California had grown increasingly Democratic relative to the rest of the nation in the prior three elections, culminating in Bill Clinton's becoming the first Democrat to carry California in 1992 since Lyndon Johnson's 1964 landslide. In 1996, Clinton carried California once again by double digits, representing the first time California had voted Democratic in back-to-back elections since 1948. Nevertheless, Clinton's margin of victory shrank from 13.40% to 12.89%, even as his national margin swelled by 3%. Dole reclaimed eleven counties for the GOP: San Diego, Riverside, Fresno, San Luis Obispo, Butte, Tehama, Tuolumne, Siskiyou, Del Norte, Plumas, and Mariposa. He also carried Trinity County, the one county in the state in which Ross Perot had won a plurality in 1992. Of these counties, San Diego, Riverside, Fresno, and San Luis Obispo cast over 100,000 votes; and San Diego County was the largest county in the country to switch parties in 1996.

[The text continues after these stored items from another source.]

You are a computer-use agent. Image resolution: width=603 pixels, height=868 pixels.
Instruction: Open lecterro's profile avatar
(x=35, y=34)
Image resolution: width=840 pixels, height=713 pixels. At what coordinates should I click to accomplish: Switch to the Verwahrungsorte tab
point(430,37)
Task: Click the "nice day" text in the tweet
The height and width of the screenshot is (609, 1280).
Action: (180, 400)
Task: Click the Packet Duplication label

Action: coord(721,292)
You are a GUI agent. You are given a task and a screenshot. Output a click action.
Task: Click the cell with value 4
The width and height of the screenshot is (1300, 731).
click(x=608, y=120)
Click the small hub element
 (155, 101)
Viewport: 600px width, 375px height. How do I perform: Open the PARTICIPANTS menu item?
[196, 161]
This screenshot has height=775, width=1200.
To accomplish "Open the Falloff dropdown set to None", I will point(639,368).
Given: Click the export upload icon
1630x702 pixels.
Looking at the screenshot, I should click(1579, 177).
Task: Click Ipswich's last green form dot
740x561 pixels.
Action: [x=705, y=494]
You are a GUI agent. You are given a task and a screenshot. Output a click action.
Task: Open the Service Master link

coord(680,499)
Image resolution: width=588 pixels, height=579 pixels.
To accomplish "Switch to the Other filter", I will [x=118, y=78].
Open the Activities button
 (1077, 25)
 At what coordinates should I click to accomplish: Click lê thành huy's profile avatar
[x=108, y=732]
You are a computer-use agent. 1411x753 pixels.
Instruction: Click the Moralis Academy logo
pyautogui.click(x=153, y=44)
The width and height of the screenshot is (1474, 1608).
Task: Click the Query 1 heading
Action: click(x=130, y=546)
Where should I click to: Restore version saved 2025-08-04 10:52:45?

In contrast, Clinton flipped no counties in the state from red to blue, making this the first election since 1980 in which no red counties in the state turned blue. Clinton became the first Democrat to win the White House without carrying Fresno County since the county's founding in 1856, and remains the only one to have done so as of 2020. He also became the first Democrat since Woodrow Wilson in 1912 to win the White House without carrying Plumas County. Nevertheless, Clinton retained seven counties that he had been the first Democrat to carry since 1964 in 1992: San Bernardino, Ventura, San Joaquin, Santa Barbara, Monterey, Imperial, and San Benito, of which all save Imperial and San Benito cast over 100,000 votes. He also retained all the counties Dukakis had carried in 1988, including a number of sizeable ones that had voted for Ford in 1976, such as Santa Clara, Contra Costa, San Mateo, and Sonoma. This was the last election in which California voted to the right of Arkansas, Michigan, Minnesota, or West Virginia.

Late in the 1996 campaign, Dole had made an upset victory over Clinton in California central to his strategy. Dole hoped to capitalize on two issues that had been figuring prominently in California politics under Governor Pete Wilson, illegal immigration and affirmative action.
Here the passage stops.